**** Entries provided

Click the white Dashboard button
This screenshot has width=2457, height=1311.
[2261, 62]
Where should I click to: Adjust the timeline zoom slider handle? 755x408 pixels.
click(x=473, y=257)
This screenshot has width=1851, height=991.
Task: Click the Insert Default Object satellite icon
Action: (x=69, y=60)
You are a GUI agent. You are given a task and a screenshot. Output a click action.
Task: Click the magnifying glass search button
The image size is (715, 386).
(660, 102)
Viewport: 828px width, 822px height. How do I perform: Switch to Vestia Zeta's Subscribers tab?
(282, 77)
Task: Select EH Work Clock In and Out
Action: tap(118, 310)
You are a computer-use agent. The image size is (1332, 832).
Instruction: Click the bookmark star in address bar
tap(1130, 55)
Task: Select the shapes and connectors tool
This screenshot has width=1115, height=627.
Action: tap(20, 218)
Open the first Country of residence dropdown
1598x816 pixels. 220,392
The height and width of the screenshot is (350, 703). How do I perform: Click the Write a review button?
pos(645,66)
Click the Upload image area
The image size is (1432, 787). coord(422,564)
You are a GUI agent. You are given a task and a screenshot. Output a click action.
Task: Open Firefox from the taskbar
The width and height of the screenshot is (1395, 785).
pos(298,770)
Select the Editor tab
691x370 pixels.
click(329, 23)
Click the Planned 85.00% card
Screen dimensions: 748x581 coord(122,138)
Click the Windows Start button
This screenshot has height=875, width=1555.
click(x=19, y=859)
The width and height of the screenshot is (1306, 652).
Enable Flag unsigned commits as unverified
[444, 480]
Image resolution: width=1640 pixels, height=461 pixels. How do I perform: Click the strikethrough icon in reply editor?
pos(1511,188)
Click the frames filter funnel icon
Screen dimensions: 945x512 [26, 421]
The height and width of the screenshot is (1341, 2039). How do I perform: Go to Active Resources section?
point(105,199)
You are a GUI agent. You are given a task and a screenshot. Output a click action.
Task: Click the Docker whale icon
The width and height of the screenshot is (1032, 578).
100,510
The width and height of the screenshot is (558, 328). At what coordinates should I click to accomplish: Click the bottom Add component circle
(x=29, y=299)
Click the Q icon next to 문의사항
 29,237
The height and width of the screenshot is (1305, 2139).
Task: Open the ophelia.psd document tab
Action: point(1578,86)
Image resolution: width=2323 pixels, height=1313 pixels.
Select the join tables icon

********

What you have to do: A verbatim reproduction of all the records above is the expected answer.

Answer space:
Click the white Dashboard button
This screenshot has width=2457, height=1311.
[2261, 62]
Where should I click to: Adjust the timeline zoom slider handle? 755x408 pixels.
click(x=473, y=257)
This screenshot has width=1851, height=991.
Task: Click the Insert Default Object satellite icon
Action: (x=69, y=60)
You are a GUI agent. You are given a task and a screenshot. Output a click action.
Task: Click the magnifying glass search button
The image size is (715, 386).
(660, 102)
Viewport: 828px width, 822px height. How do I perform: Switch to Vestia Zeta's Subscribers tab?
(282, 77)
Task: Select EH Work Clock In and Out
Action: tap(118, 310)
You are a computer-use agent. The image size is (1332, 832).
Instruction: Click the bookmark star in address bar
tap(1130, 55)
Task: Select the shapes and connectors tool
This screenshot has width=1115, height=627.
Action: tap(20, 218)
Open the first Country of residence dropdown
1598x816 pixels. 220,392
The height and width of the screenshot is (350, 703). How do I perform: Click the Write a review button?
pos(645,66)
Click the Upload image area
The image size is (1432, 787). coord(422,564)
You are a GUI agent. You are given a task and a screenshot. Output a click action.
Task: Open Firefox from the taskbar
The width and height of the screenshot is (1395, 785).
pos(298,770)
Select the Editor tab
691x370 pixels.
click(329, 23)
Click the Planned 85.00% card
Screen dimensions: 748x581 coord(122,138)
Click the Windows Start button
This screenshot has height=875, width=1555.
click(x=19, y=859)
The width and height of the screenshot is (1306, 652).
Enable Flag unsigned commits as unverified
[444, 480]
Image resolution: width=1640 pixels, height=461 pixels. How do I perform: Click the strikethrough icon in reply editor?
pos(1511,188)
Click the frames filter funnel icon
Screen dimensions: 945x512 [26, 421]
The height and width of the screenshot is (1341, 2039). How do I perform: Go to Active Resources section?
point(105,199)
You are a GUI agent. You are given a task and a screenshot. Output a click action.
Task: Click the Docker whale icon
The width and height of the screenshot is (1032, 578).
100,510
The width and height of the screenshot is (558, 328). At what coordinates should I click to accomplish: Click the bottom Add component circle
(x=29, y=299)
Click the Q icon next to 문의사항
 29,237
The height and width of the screenshot is (1305, 2139).
Task: Open the ophelia.psd document tab
Action: point(1578,86)
Image resolution: width=2323 pixels, height=1313 pixels.
Select the join tables icon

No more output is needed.